CAA Lyon, 5ème chambre - N° 17LY01574 - 26 avril 2018 - C+

Contributions et taxes – Impôts sur les revenus et bénéfices – Règles générales – Impôt sur le revenu – Enfants à charge et quotient familial – Pension alimentaire
L’arrêt de la cour fait application des dispositions des articles 193 ter et 194 du code général des impôts, selon lesquelles :
– les enfants à charge s’entendent de ceux dont le contribuable assume la charge d’entretien à titre exclusif ou principal.Il a été jugé qu’il résulte de ces dispositions, à la lumière des travaux préparatoires de la loi de finances rectificative pour 2002 dont elles sont issues, que le versement ou la perception d’une pension alimentaire ne doit pas, en vertu de l’article 193 ter, être pris en compte pour apprécier la charge d’entretien qui est assumée par chaque parent : CE 28 décembre 2016, n° 393214 M. D., tables, RJF 3/17 n° 211, concl. E. Cortot-Boucher C211)

– le quotient fiscal d’un célibataire (ne vivant pas seul) qui a 2 enfants à charge (c’est-à-dire dont il assume la charge d’entretien à titre exclusif ou principal) est fixé à 2
– en cas de séparation de fait de parents non mariés, chaque parent est considéré comme ayant à sa charge le ou les enfants dont il assume à titre principal l’entretien, et il est présumé, sauf preuve contraire, que celui qui assume à titre principal cet entretien est celui chez lequel il(s) réside(nt) à titre principal
– en cas de résidence alternée au domicile de chacun des parents et sauf disposition contraire, les enfants mineurs sont réputés être à la charge égale de l’un et de l’autre parent, sauf justification que l’un des parents assume la charge principale, et lorsque les enfants sont réputés à charge égale de chacun des parents, le quotient familial est majoré de 0,25 part pour chacun des deux premiers enfants lorsque, par ailleurs, le contribuable n’assume la charge exclusive ou principale d’aucun enfant (soit 0,5 pour chacun des parents de 2 enfants qui n’assument la charge d’aucun autre enfant)
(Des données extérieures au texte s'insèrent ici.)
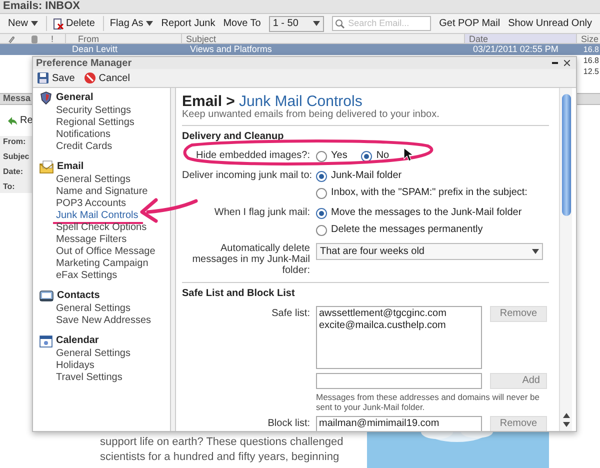  I want to click on field-label: Hide embedded images?:, so click(253, 156).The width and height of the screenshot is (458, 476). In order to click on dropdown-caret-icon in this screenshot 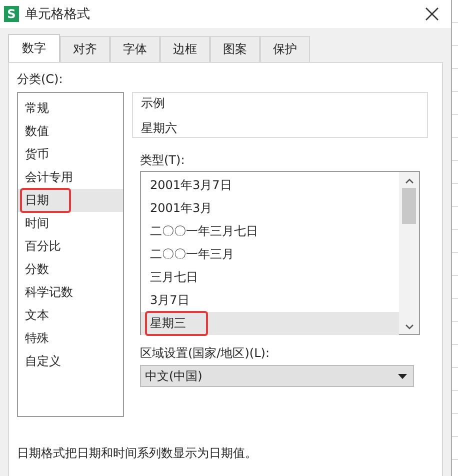, I will do `click(402, 376)`.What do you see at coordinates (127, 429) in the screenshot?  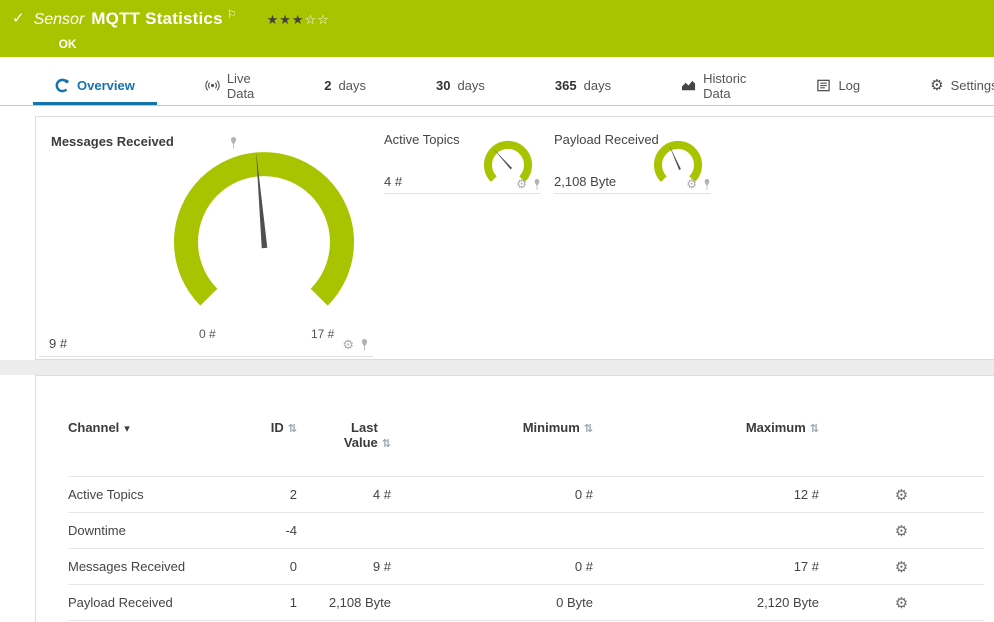 I see `sort-caret-down-icon: ▾` at bounding box center [127, 429].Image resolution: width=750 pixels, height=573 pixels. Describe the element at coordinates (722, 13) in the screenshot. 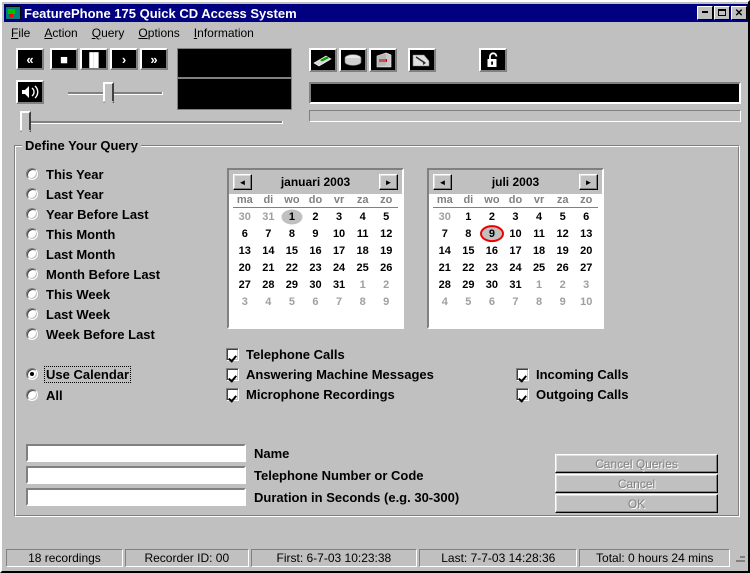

– le quotient fiscal d’un célibataire qui vit seul (« parent isolé ») est augmenté : -- de 0,5 lorsqu’ils supportent à titre exclusif ou principal la charge d’au moins un enfant  -- de 0,25 pour un seul enfant et de 0,5 si les enfants sont au moins deux, lorsqu’ils entretiennent uniquement des enfants dont la charge est réputée également partagée avec l’autre parent.
L’arrêt rendu par la cour précise également qu’il n’y a pas lieu de transmettre au Conseil d’Etat, une question prioritaire de constitutionalité (QPC) portant sur la conformité de ces dispositions aux droits et libertés garantis par la Constitution (principes d’égalité et d’intelligibilité de la loi).